Source extract =
But this ploy is not surprising as on many occasions such tactics have been used to divide the developing world.

In a true sense it seems that developed countries do not have good intentions towards the fruitful implementation of the Doha mandate. This is clear from US assistant trade representative Rosa Whitaker’s letter to African governments on Doha paragraph 6 negotiations. USTR was asking (pressuring) African countries to support a narrow ’solution’ to paragraph 6 that excludes most diseases and most countries.

As regards agriculture, the overarching focus of the Doha round, the issue took a back seat, without any signs of reprieve from either side. The deal between France and Germany on the eve of the Brussels summit had sunk even the little hope of reforming the Common Agriculture Policy (CAP) in the near future. Following this, the EU has agreed to cap the agricultural spending (nearly half its total budget) at 2006 levels until 2013. But the deal effectively froze reform proposals until 2006 as well.

Given data =
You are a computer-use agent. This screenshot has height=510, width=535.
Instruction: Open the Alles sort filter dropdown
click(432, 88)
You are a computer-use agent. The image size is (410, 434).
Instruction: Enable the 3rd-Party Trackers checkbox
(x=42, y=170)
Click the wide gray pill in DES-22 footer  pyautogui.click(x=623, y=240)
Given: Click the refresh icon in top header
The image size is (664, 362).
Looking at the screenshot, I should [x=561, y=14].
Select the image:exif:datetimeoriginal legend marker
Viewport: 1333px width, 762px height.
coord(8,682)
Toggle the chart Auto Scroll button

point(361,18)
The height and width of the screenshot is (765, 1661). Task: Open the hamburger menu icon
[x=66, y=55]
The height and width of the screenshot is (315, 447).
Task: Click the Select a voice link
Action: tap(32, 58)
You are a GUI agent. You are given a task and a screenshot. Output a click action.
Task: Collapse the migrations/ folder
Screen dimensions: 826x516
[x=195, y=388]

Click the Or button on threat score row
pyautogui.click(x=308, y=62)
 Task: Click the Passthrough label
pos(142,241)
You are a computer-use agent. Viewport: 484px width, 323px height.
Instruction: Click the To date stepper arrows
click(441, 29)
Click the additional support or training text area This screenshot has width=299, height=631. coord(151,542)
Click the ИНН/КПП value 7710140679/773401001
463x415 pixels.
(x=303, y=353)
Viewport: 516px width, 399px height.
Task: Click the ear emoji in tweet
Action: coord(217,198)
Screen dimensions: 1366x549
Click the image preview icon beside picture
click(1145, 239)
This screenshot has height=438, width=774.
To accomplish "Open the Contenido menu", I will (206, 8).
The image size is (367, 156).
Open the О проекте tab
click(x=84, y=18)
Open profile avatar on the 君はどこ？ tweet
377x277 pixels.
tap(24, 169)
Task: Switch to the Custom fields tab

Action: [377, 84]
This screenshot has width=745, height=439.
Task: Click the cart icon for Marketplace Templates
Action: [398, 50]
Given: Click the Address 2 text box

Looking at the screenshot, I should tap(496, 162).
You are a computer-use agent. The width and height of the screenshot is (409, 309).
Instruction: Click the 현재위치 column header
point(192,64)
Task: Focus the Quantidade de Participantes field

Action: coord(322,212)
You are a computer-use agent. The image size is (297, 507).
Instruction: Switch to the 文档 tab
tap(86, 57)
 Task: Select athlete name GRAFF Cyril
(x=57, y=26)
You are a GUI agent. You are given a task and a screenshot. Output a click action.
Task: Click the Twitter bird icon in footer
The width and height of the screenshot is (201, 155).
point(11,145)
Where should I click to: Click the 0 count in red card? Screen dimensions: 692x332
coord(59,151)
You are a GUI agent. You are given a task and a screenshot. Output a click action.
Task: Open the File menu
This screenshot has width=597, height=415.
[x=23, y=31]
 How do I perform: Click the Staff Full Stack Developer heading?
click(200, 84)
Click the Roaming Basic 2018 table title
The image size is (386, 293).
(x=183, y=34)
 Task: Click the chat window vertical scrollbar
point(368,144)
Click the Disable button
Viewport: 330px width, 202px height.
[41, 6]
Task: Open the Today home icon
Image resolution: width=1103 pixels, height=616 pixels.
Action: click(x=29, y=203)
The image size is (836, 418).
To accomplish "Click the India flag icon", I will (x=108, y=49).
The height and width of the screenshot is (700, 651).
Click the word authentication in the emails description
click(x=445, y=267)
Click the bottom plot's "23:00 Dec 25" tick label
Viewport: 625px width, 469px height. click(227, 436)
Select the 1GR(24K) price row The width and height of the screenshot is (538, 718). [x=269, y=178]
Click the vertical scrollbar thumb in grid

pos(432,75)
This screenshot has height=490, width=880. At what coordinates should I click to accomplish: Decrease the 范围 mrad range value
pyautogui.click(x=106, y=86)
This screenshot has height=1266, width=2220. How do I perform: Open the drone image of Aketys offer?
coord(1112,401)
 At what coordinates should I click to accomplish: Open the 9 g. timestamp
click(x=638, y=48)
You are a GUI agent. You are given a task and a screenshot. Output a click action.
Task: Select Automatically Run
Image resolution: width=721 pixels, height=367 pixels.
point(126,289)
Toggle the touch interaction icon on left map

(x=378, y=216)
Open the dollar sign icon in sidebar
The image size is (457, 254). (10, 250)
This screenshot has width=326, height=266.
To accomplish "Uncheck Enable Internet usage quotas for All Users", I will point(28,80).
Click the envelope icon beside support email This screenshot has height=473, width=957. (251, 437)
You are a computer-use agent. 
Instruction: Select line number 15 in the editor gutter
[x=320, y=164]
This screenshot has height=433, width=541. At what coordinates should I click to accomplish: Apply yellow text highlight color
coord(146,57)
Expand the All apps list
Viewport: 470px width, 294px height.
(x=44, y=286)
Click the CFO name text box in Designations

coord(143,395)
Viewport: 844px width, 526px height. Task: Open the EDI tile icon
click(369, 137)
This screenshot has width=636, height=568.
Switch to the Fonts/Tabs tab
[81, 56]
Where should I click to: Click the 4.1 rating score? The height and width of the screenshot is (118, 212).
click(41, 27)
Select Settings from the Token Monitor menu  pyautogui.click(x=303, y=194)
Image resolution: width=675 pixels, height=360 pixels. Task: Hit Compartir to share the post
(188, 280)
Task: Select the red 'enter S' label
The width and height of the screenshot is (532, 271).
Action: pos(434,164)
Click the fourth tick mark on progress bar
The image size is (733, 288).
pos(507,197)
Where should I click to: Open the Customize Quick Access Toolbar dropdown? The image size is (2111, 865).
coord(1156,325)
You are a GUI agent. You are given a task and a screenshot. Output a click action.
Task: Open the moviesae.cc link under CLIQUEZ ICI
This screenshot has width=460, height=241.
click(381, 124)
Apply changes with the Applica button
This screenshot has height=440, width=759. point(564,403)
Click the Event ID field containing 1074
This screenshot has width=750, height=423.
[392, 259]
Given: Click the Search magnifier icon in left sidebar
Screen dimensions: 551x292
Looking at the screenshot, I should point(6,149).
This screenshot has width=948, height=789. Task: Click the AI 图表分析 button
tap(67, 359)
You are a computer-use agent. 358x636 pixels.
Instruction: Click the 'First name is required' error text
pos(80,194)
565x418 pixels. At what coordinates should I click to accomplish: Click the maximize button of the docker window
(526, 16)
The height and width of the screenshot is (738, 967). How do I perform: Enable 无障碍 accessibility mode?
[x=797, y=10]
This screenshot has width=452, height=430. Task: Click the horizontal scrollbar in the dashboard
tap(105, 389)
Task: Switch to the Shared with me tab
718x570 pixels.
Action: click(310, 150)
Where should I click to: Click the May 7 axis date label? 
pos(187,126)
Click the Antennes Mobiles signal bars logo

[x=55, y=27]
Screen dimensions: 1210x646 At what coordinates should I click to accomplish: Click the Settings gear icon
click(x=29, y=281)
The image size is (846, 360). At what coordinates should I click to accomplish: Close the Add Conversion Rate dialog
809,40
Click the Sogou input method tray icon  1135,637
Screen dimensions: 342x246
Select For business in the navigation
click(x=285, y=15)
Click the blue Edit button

Things to do =
1/ According to the Doha round excerpt, what cap has the EU agreed to put on agricultural spending?
2/ Duplicate the Doha round excerpt between "In a true sense" and "and most countries.", inclusive.
3/ Pick up the Doha round excerpt after its final sentence and keep writing.
The material that comes after the Doha round excerpt is separate from it.

Results in order =
1/ It is capped at 2006 levels until 2013.

2/
In a true sense it seems that developed countries do not have good intentions towards the fruitful implementation of the Doha mandate. This is clear from US assistant trade representative Rosa Whitaker’s letter to African governments on Doha paragraph 6 negotiations. USTR was asking (pressuring) African countries to support a narrow ’solution’ to paragraph 6 that excludes most diseases and most countries.

3/
It is a victory for France, a defeat for pro-reform countries including Britain and a personal snub for Tony Blair. It is a setback for countries who are about to join the EU and for millions of impoverished farmers in the developing world. It threatens the viability of the current round of WTO trade liberalisation talks. Central to the Doha declaration are pledges by rich countries to stop the subsidised dumping of surplus production on world markets and start opening up their markets to developing countries’ agricultural exports. With the US recently passing a highly protectionist new farm bill and Europe agreeing to maintain its farm subsidies for the next 10 years, developing countries have every reason to feel let down, rather badly.

The EU’s position further strengthened when Japan came out with its plan to propose an increase in the number of agricultural products subject to emergency import curbs by all WTO members. Japan will make the proposal at a special WTO session on agricultural products, starting November 18 in Geneva, as per government sources.

Such type of provision is prone to be misused by both developed as well as developing countries. Japan’s proposal is expected to face opposition from big agricultural exporters such as the Unites States and Australia, which have already proposed sharp tariff reductions for farm products to the WTO.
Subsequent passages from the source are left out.